# [EXERCISE INSTRUCTIONS]
Would it be possible to reproduce every entry exactly, please?

# [SUPPLIED DATA]
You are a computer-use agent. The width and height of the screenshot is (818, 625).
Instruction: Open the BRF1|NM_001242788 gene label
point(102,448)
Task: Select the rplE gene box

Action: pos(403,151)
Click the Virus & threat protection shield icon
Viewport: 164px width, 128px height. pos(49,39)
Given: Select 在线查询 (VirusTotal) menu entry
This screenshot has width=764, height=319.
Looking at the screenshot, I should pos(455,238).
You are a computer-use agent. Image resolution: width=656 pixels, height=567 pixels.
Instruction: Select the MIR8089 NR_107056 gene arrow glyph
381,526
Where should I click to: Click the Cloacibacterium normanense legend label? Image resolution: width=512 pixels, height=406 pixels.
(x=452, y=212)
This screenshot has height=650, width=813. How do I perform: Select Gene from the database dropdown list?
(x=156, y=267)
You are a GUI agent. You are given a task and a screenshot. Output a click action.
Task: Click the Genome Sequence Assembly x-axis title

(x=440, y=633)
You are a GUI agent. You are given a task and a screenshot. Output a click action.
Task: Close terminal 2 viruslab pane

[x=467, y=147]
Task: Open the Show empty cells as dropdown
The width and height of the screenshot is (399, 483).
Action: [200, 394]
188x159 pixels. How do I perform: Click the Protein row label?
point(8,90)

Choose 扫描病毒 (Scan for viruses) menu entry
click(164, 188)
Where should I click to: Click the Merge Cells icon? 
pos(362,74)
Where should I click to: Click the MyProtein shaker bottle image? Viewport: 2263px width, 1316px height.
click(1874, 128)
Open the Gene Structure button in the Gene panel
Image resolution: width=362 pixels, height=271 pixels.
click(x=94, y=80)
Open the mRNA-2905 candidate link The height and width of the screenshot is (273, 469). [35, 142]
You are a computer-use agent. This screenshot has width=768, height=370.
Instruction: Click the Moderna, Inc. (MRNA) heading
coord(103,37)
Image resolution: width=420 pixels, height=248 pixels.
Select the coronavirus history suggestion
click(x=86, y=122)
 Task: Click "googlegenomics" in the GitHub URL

# [RESPONSE AREA]
You are a computer-use agent. The width and height of the screenshot is (818, 625).
Instruction: Open the BRF1|NM_001242788 gene label
point(102,448)
Task: Select the rplE gene box

Action: pos(403,151)
Click the Virus & threat protection shield icon
Viewport: 164px width, 128px height. pos(49,39)
Given: Select 在线查询 (VirusTotal) menu entry
This screenshot has width=764, height=319.
Looking at the screenshot, I should pos(455,238).
You are a computer-use agent. Image resolution: width=656 pixels, height=567 pixels.
Instruction: Select the MIR8089 NR_107056 gene arrow glyph
381,526
Where should I click to: Click the Cloacibacterium normanense legend label? Image resolution: width=512 pixels, height=406 pixels.
(x=452, y=212)
This screenshot has height=650, width=813. How do I perform: Select Gene from the database dropdown list?
(x=156, y=267)
You are a GUI agent. You are given a task and a screenshot. Output a click action.
Task: Click the Genome Sequence Assembly x-axis title

(x=440, y=633)
You are a GUI agent. You are given a task and a screenshot. Output a click action.
Task: Close terminal 2 viruslab pane

[x=467, y=147]
Task: Open the Show empty cells as dropdown
The width and height of the screenshot is (399, 483).
Action: [200, 394]
188x159 pixels. How do I perform: Click the Protein row label?
point(8,90)

Choose 扫描病毒 (Scan for viruses) menu entry
click(164, 188)
Where should I click to: Click the Merge Cells icon? 
pos(362,74)
Where should I click to: Click the MyProtein shaker bottle image? Viewport: 2263px width, 1316px height.
click(1874, 128)
Open the Gene Structure button in the Gene panel
Image resolution: width=362 pixels, height=271 pixels.
click(x=94, y=80)
Open the mRNA-2905 candidate link The height and width of the screenshot is (273, 469). [35, 142]
You are a computer-use agent. This screenshot has width=768, height=370.
Instruction: Click the Moderna, Inc. (MRNA) heading
coord(103,37)
Image resolution: width=420 pixels, height=248 pixels.
Select the coronavirus history suggestion
click(x=86, y=122)
 Task: Click "googlegenomics" in the GitHub URL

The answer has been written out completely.